The Riverland wine-growing region in southern Australia is in the middle of an unprecedented crisis. Many local growers are affected by an oversupply of red wine and increasing prices, endangering their livelihoods. Recent drought conditions have only exacerbated the challenges looming over these farmers, forcing some to make tough calls on their vineyards. Amanda Dimas, a local grower, has started replacing her traditional vines with more profitable varieties due to the uncertainties in the water market, reflecting a broader trend of adaptation within the industry.
Greg McCarron oversees the Central Irrigation Trust, an important water supplier to Riverland irrigators. In addition to depressed values, he notes that the world growers are stepping into is a much more complicated supply and demand environment in the water market. As prices for popular varieties such as shiraz, cabernet, and merlot reach record lows globally, many in the region are questioning their future in wine production.
The ongoing drought continues to impact parts of southern Australia, with growers expressing frustration over the lack of support from state government officials. Clare Scriven, a local government official, described the need for immediate “structural changes” to the wine industry. She stressed that as long as the government isn’t willing to back vine pulls, struggling farmers won’t have the relief they need.
The Economic Strain on Growers
The economic pressures on Riverland wine grower have increased over recent months. Prices for red wine grapes have dropped dramatically. Growers are now only getting 20 cents per each bottle sold, something Jack Papageorgiou points out is likely much lower than the cost of the cork. Yet with costs escalating and profits disappearing, too many are forced to close up shop.
Amanda Dimas articulated the frustration felt by many growers: “There’s been no return for so many years now, and I think this is the nail in the coffin.” The financial pressure is clear too, with the cost of removing vines from the earth hovering mid-flight at approximately AUD 7,000 per hectare. The high cost (about $105 per vine) she says keeps many from doing anything even when they can’t afford it.
Another grower, Jim Giahgias, expressed his mounting concerns: “We can’t take anymore, we’re at breaking point now.” He’s even thinking of uprooting his red grape vines after continued financial hardships. Giahgias further emphasized the need for a coordinated approach to vineyard removals, saying, “If the decision is to remove vineyards, to help the industry, I believe it has to be legislated … one grower can’t be pulling while the other is planting.”
Water Market Challenges
The intricacies of the water market have become yet another key factor impacting Riverland growers. In neighboring South Australia, penalties for water overuse are astronomically high.
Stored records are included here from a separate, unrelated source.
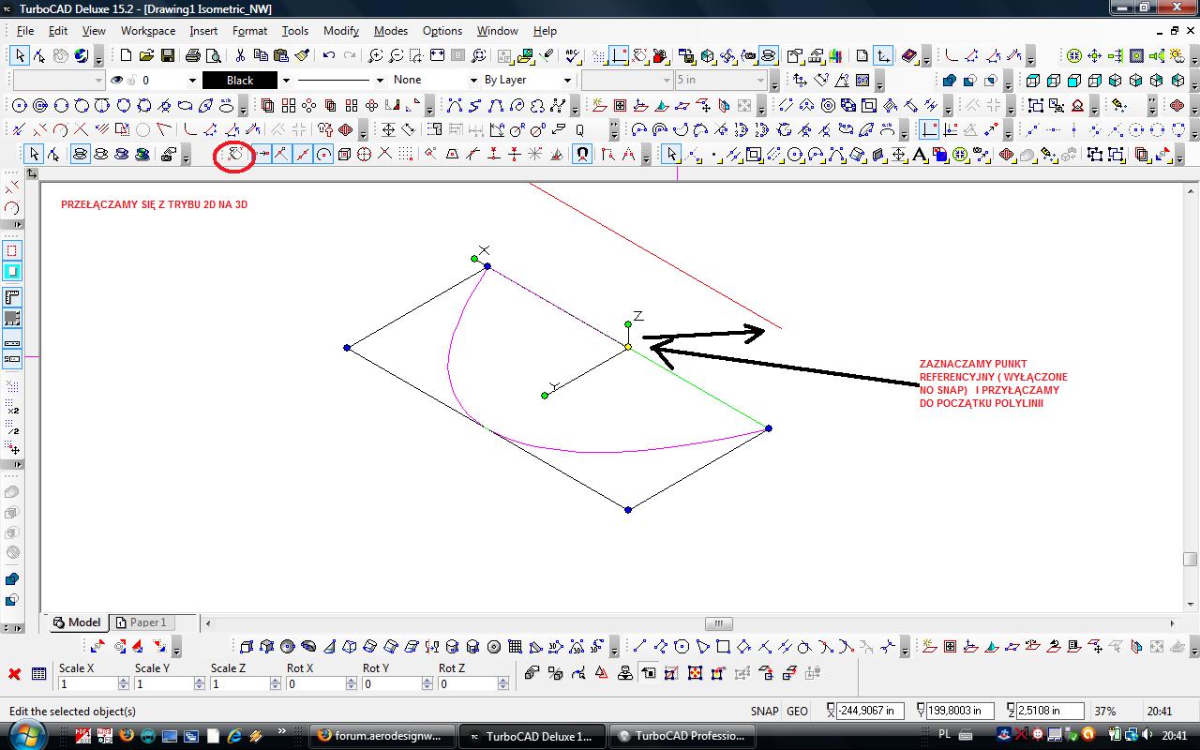
Task: Select the Text tool letter A
Action: click(920, 155)
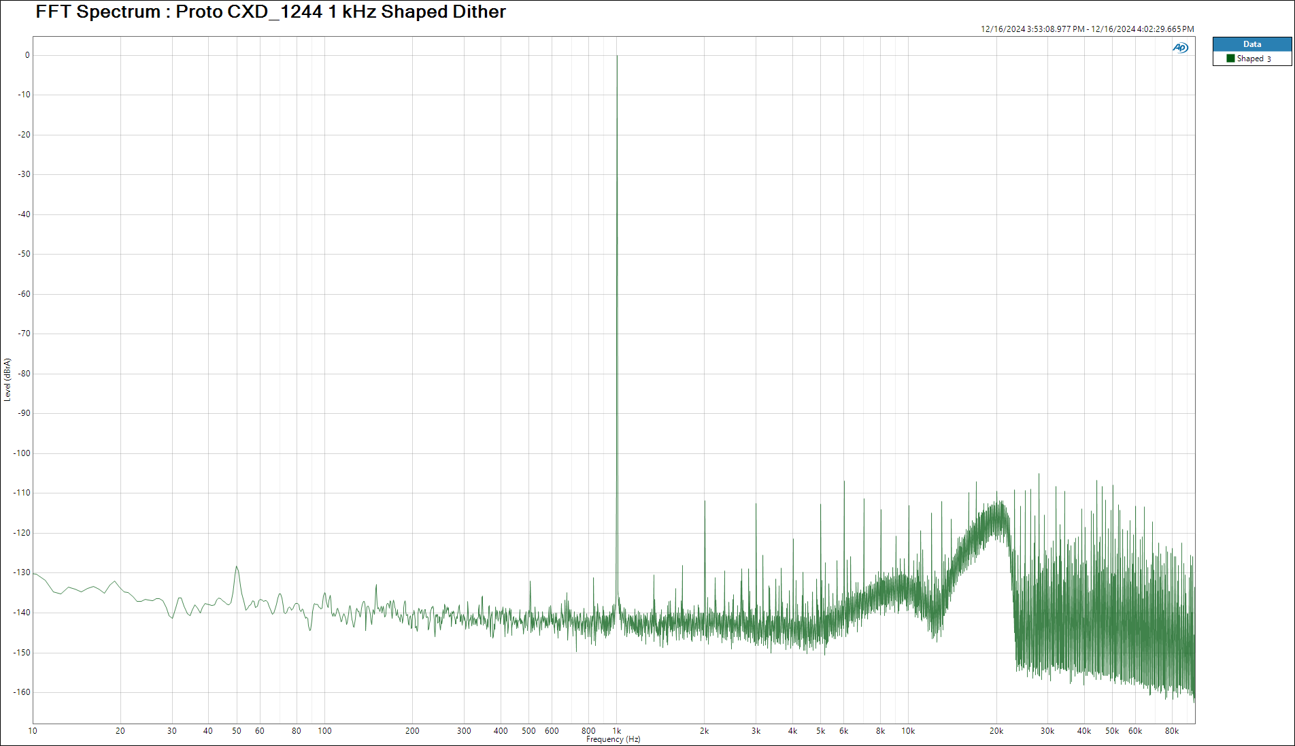Click the 1k X-axis tick label
The height and width of the screenshot is (746, 1295).
[617, 731]
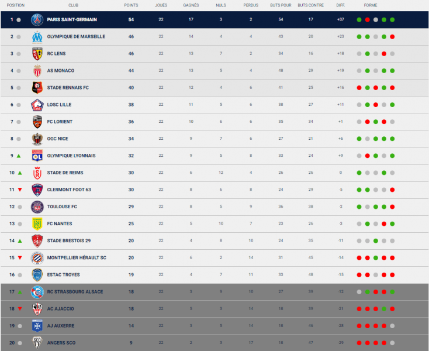The width and height of the screenshot is (429, 351).
Task: Click the Olympique de Marseille logo
Action: pos(37,36)
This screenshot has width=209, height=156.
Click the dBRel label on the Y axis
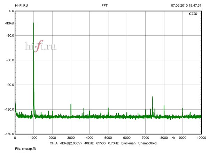pyautogui.click(x=9, y=23)
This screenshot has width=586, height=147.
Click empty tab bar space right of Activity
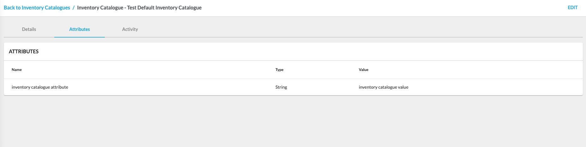click(x=347, y=29)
These rates, they claim, are at least three times their current market price for selling or purchasing water. Deprived of sufficient supply, this has created an untenable circumstance for farmers whose need for irrigation exceeds their share of the allocation.
“Their metres have been locked, and they can’t irrigate the vineyards unless they go to the marketplace and lease the water.” Farmers should not suffer severe financial consequences for failing to meet water standards, a burden that heaps more stress on their high-pressure enterprises.
Greg McCarron highlighted the gravity of this situation: “Non-compliance from farmers … can result in us not being able to balance our water accounts with the state government and face significant overuse fines.” This tenuous equilibrium deepens the uncertainty for the many who already find themselves under pressure to keep their vineyards alive.
Calls for Support and Legislative Action
The need for immediate financial assistance and an organized exit plan has been more and more evident within Riverland’s viticultural community. New exits needed Alexandra Cannon, general manager of Riverland Wine, says that it’s important to give growers pathways out of the industry. She is convinced that if growers are not sufficiently supported many will be ruined.
Cannon cautioned that political support for exit packages upfront is critical. Without it, this region is headed towards a major trainwreck. The sentiment among many growers reflects a shared understanding that without intervention or support from the government, their futures remain uncertain.
Clare Scriven acknowledged the complexities involved, stating, “It’s not necessarily a matter of government intervention; it’s a matter of industry continuing to work through the issues.” Her statements on the efficacy of vine pulls elicited a variety of responses. She noted that “vine pulls generally do not have a positive impact on long-term sustainability of the industry,” suggesting that alternative solutions may be necessary.
At home, local farmers told stories to similar lines that we heard in Spain and France. Many of them are eliminating vines for this reason. They’re being forced by market pressures to do so. As Riverland growers face these painful truths, their pleas for help become more desperate.